Menurutnya, biaya untuk mengejar nasabah yang mempunyai kredit bermasalah sering kali lebih besar dibandingkan jumlah yang sebenarnya diutangkan. "Tapi, bagi BRI tidak berpengaruh sama sekali karena ada aturannya hapus tagih ataupun tidak hapus tagih, kalau sudah tidak bisa dibayar ya kita tidak tagih, mending kita nyari nasabah baru," ujar Sunarso.
Pendekatan itu diambil untuk melayani kepentingan publik, terutama bagi mereka yang pernah menghadapi gagal bayar pinjaman karena terkena bencana seperti pandemi Covid-19, dengan memberikan mereka kelonggaran.
"Maka ketentuan hapus tagih nanti memberikan kesempatan kepada nasabah yang mungkin sudah macet, mungkin karena bencana segala macam itu nanti namanya bisa dipulihkan untuk bisa diputihkan agar bisa dapat kesempatan kredit baru lagi," kata Sunarso.

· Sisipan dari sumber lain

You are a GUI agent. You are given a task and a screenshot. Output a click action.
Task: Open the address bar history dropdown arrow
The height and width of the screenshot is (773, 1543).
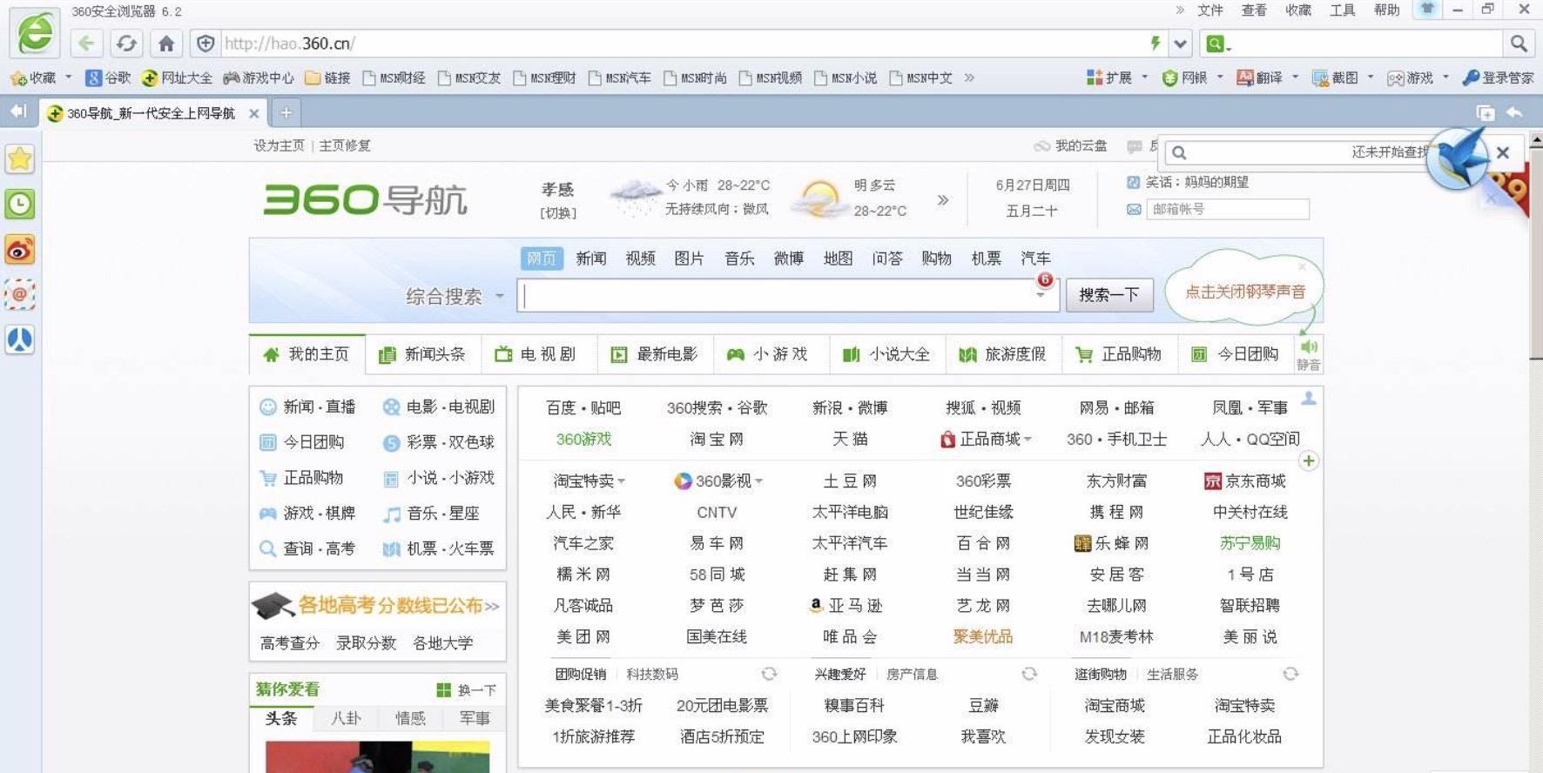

BRI telah mencatatkan total kredit sebesar Rp 1.202,13 triliun dengan penopang utama di segmen mikro. Dari kredit segmen mikro tumbuh 11,41 persen menjadi Rp 577,94 triliun.
Adapun rencana kebijakan hapus buku dan tagih UMKM telah lama dicanangkan Kementerian Keuangan RI yang berkoordinasi dengan Kementerian Koordinator Bidang Perekonomian RI.
Sebelumnya, Menteri Keuangan Sri Mulyani mengatakan, saat ini pihaknya sedang berkoordinasi dengan Kementerian Koordinator Bidang Perekonomian untuk menyelesaikan aturan ini. Adapun aturan ini merupakan salah satu mandat dari UU Pengembangan dan Penguatan Sektor Keuangan.
Dengan itu, Sunarso menyambut baik dan mendukung kebijakan pemerintah mengenai rencana penerbitan kebijakan hapus tagih kredit UMKM. Ia menyebut kebijakan tersebut tidak akan berdampak bagi perseroan.